Data for processing START

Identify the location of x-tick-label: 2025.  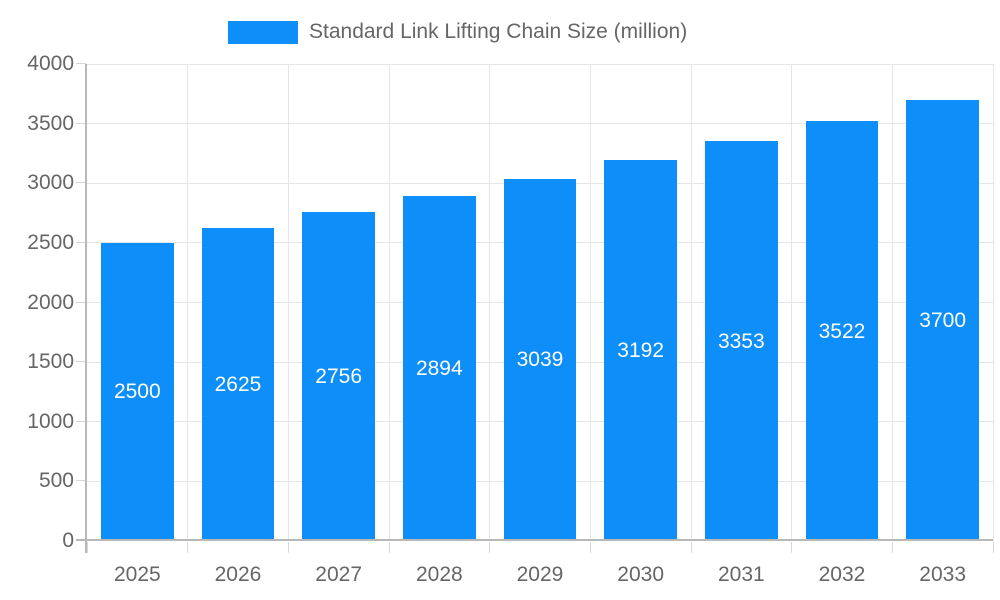
(137, 574).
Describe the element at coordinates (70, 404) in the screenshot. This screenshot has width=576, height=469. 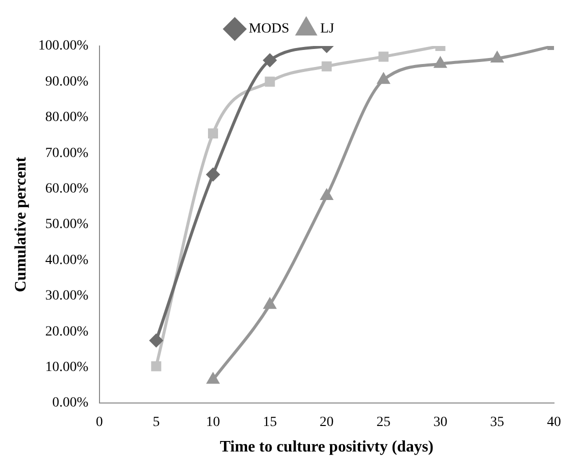
I see `y-tick-label: 0.00%` at that location.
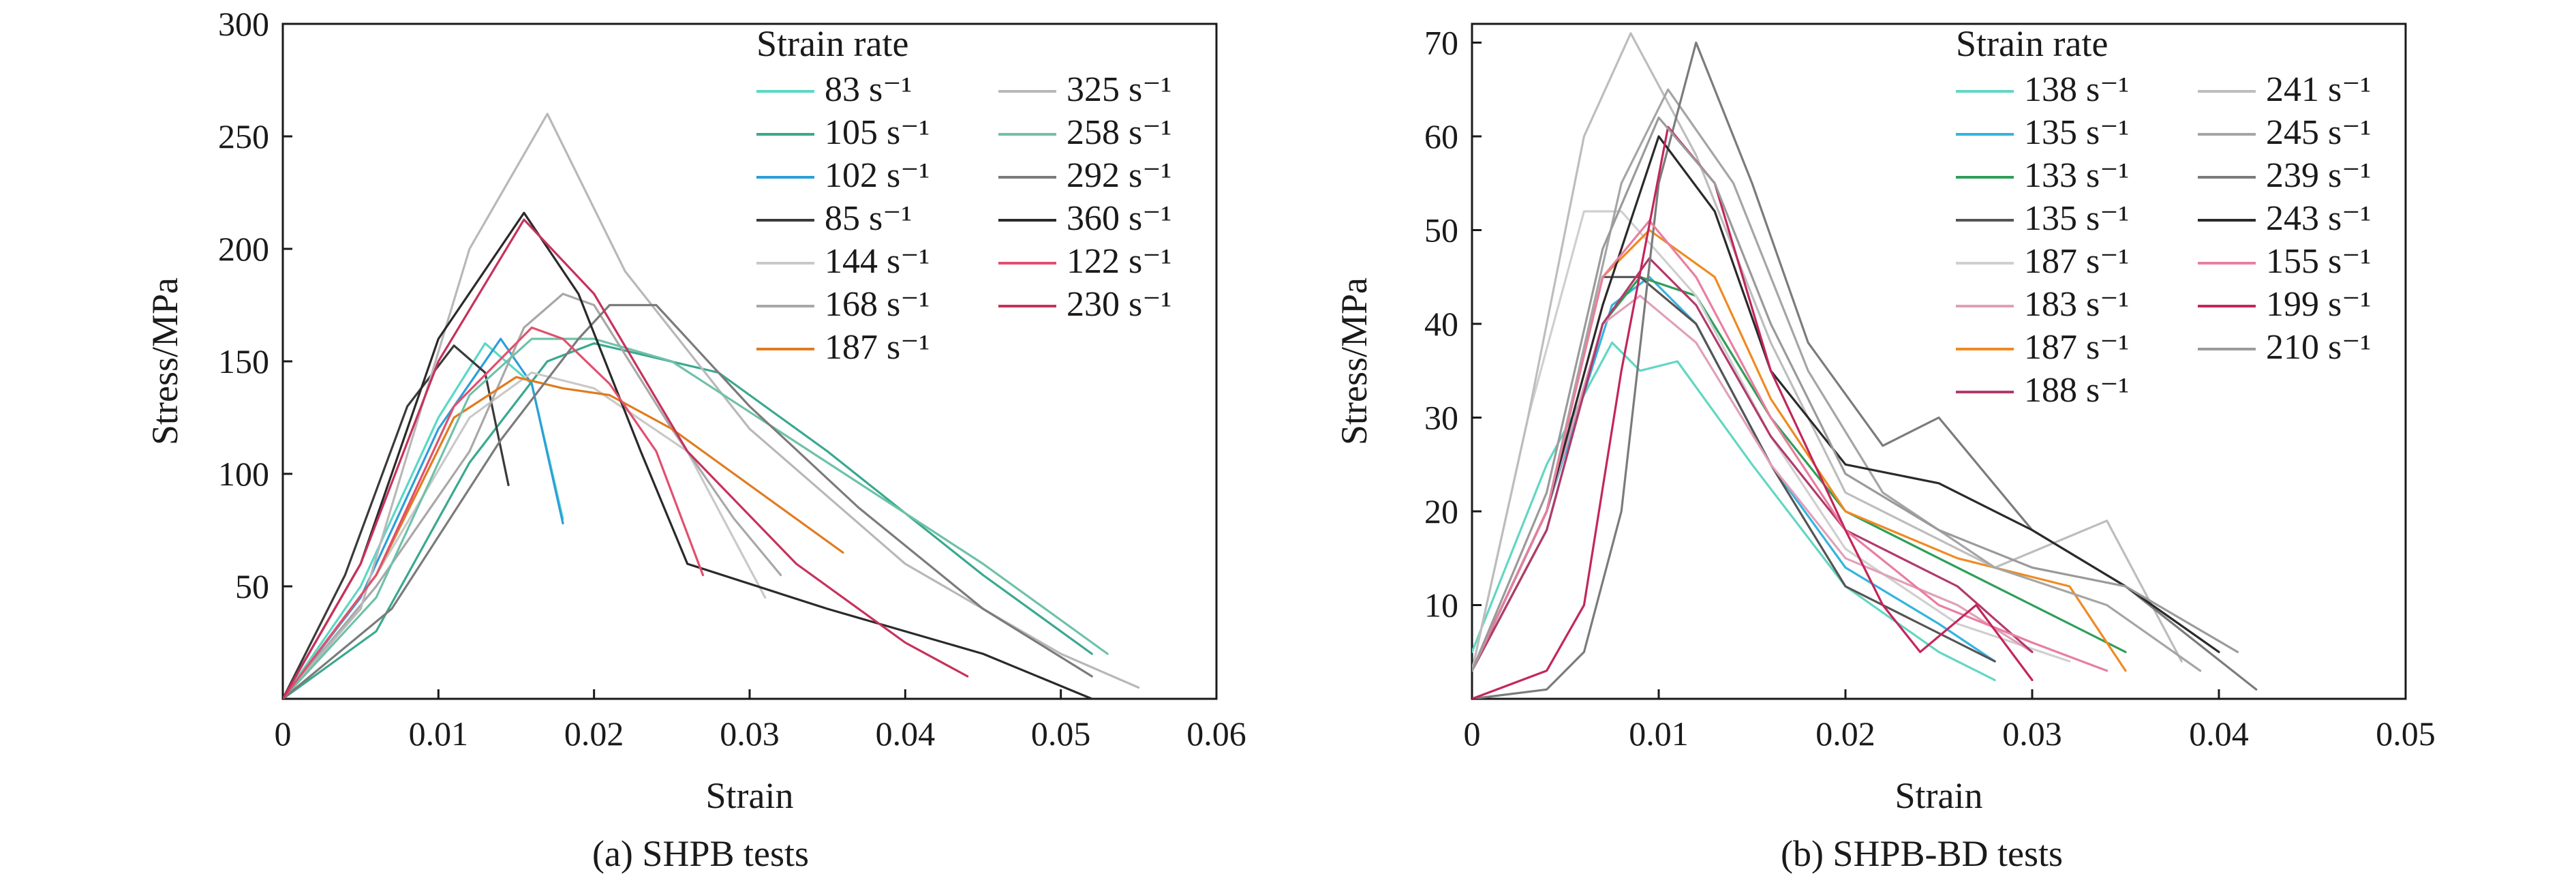  I want to click on legend-entry: 243 s⁻¹, so click(2318, 218).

Data for processing END

(Goal of the exercise)
Turn each line of the rows above into a JSON list of strings, one string per line, with blank lines and pictures left out.

(Response to the exercise)
[
  "Identify the location of x-tick-label: 2025.  ",
  "(137, 574).",
  "Describe the element at coordinates (70, 404) in the screenshot. This screenshot has width=576, height=469. ",
  "I see `y-tick-label: 0.00%` at that location.",
  "  I want to click on legend-entry: 243 s⁻¹, so click(2318, 218)."
]